=== Your assignment ===
The required result is an exact copy of every line from the one with "1422x792 pixels. How" through the last line below, with the pictures left out.

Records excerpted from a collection
######

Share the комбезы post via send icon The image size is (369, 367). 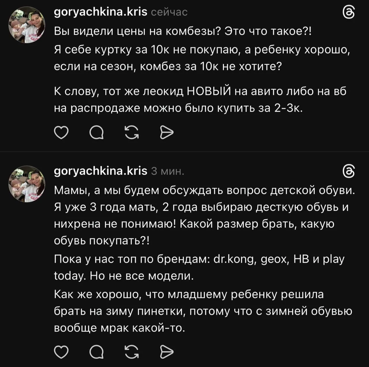click(x=167, y=133)
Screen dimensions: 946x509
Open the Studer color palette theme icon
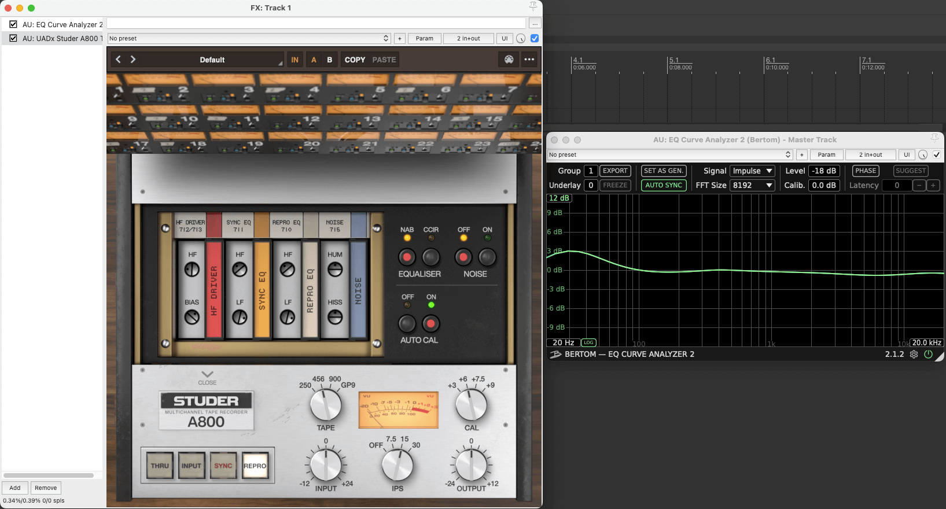(509, 60)
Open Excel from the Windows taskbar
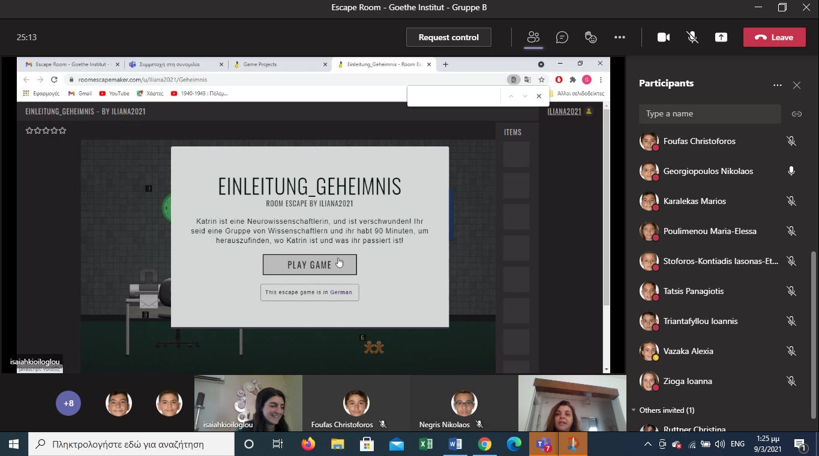Image resolution: width=819 pixels, height=456 pixels. point(426,445)
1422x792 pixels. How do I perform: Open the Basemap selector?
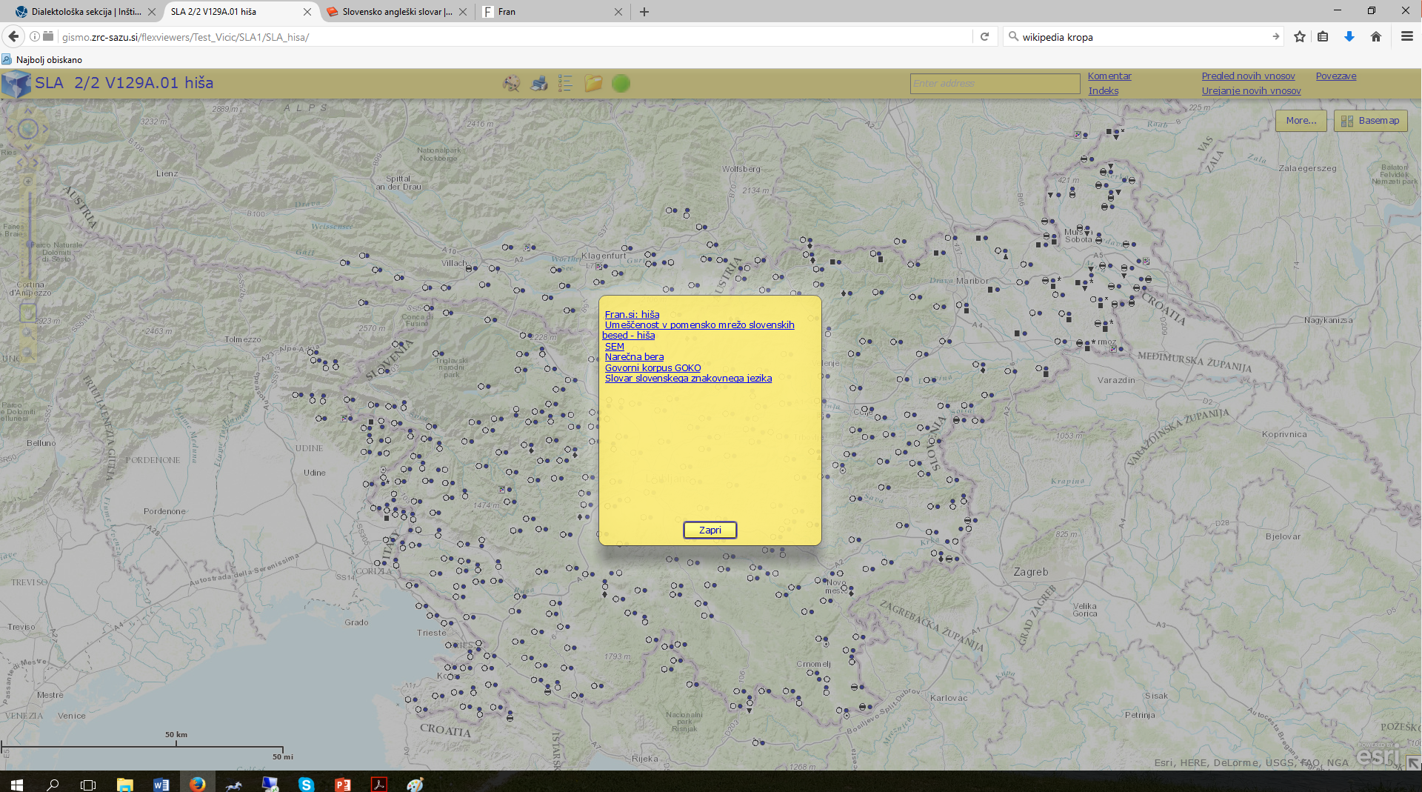tap(1370, 121)
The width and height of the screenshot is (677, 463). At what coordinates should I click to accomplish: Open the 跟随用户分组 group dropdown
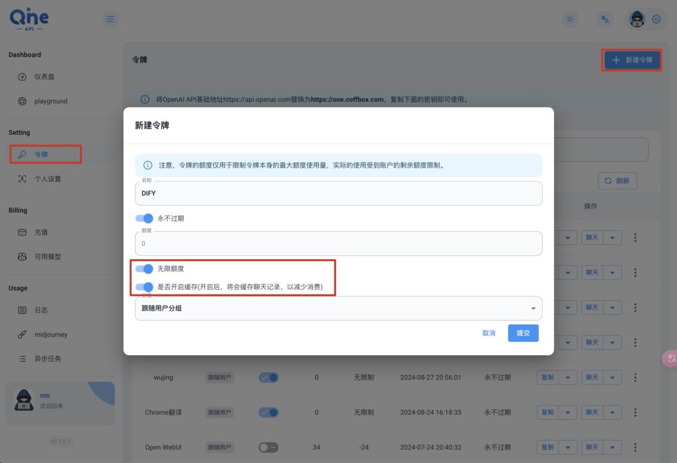pyautogui.click(x=339, y=308)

######

=== Answer below ===
1422x792 pixels. How do I perform: Open the Basemap selector?
tap(1370, 121)
The width and height of the screenshot is (677, 463). At what coordinates should I click to accomplish: Open the 跟随用户分组 group dropdown
pyautogui.click(x=339, y=308)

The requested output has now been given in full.